EXERCISE
Every line from the line containing "Where should I" through the end of the data is to be reproduced exactly, excluding pictures.

[[ SOURCE MATERIAL, beginning ]]

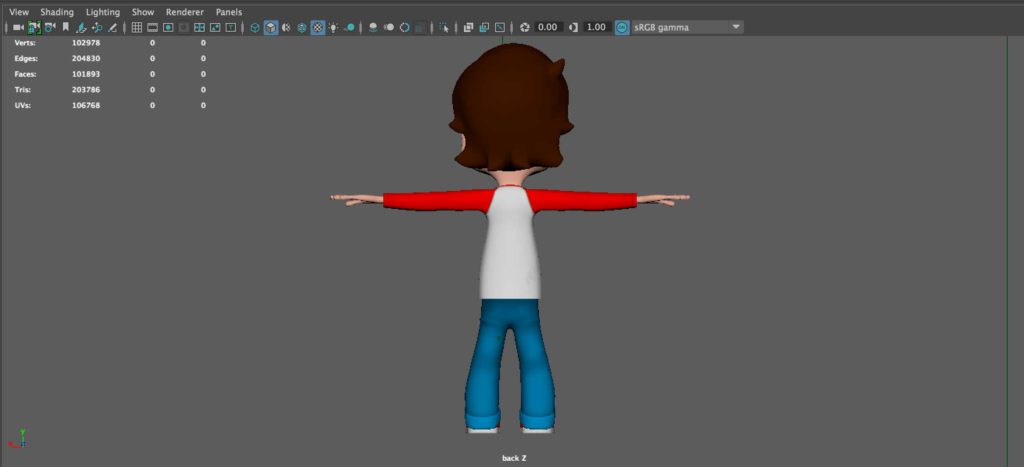The width and height of the screenshot is (1024, 467).
Task: Enable Wireframe display cube icon
Action: pos(255,27)
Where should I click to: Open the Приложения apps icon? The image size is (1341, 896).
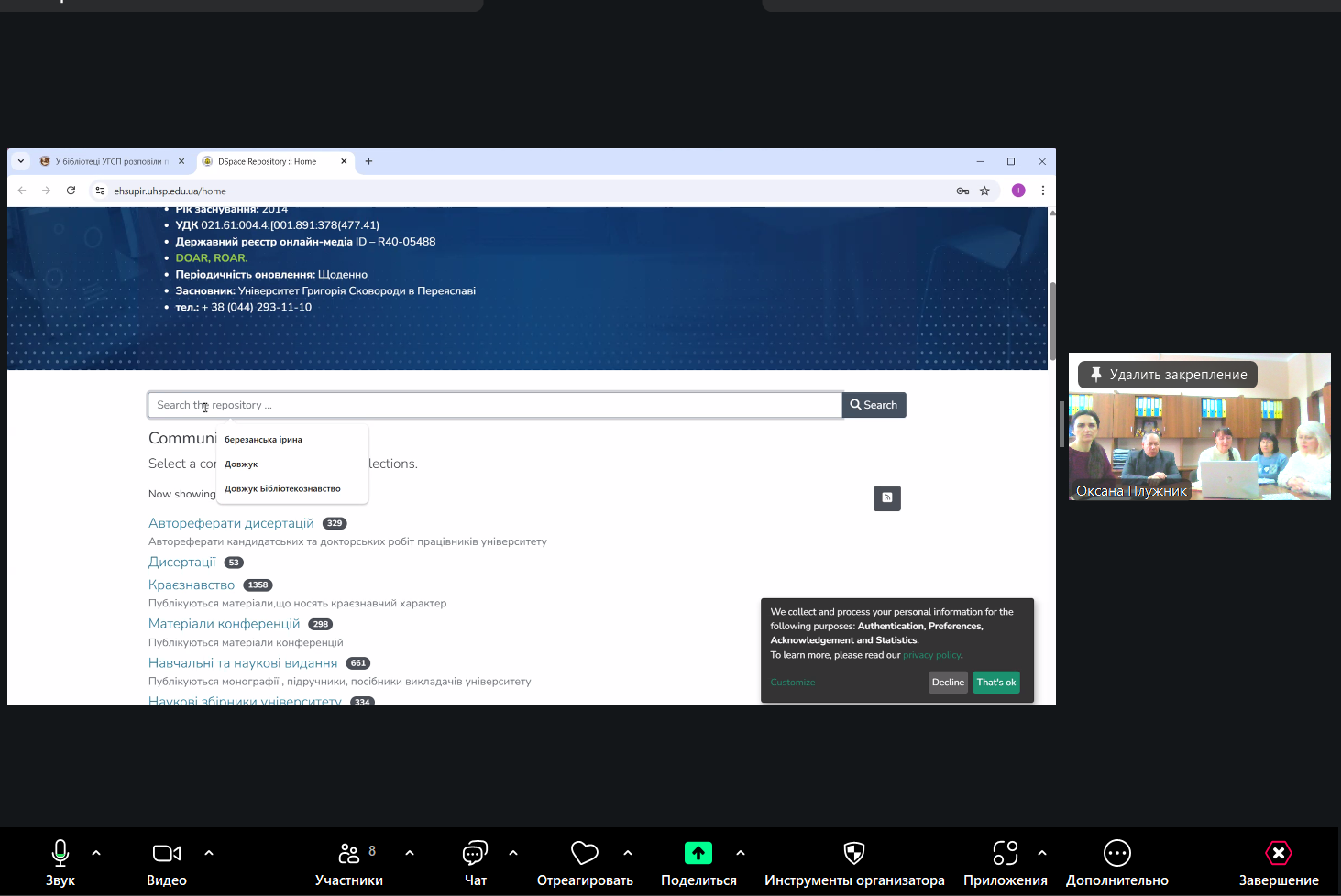(1005, 854)

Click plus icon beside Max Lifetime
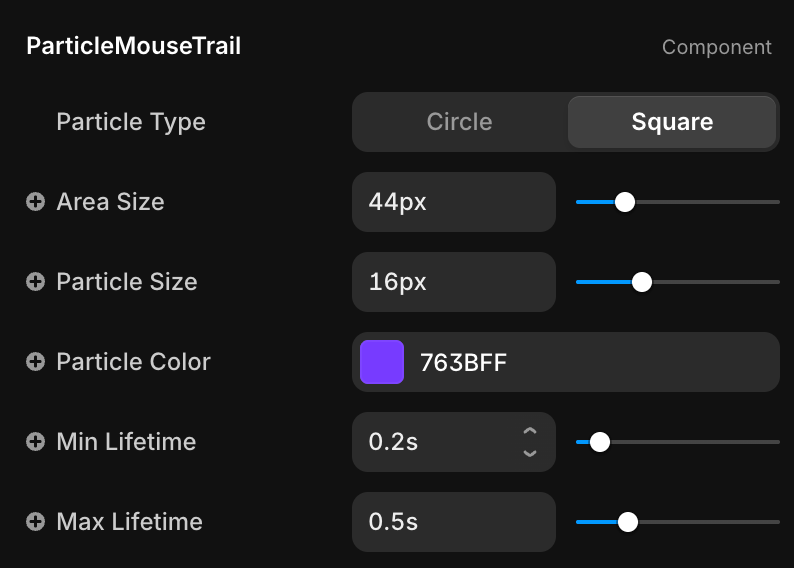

[[ SOURCE MATERIAL, end ]]

WRITTEN SOLUTION
Where should I click to: Open the Приложения apps icon? The image size is (1341, 896).
(1005, 854)

Click plus icon beside Max Lifetime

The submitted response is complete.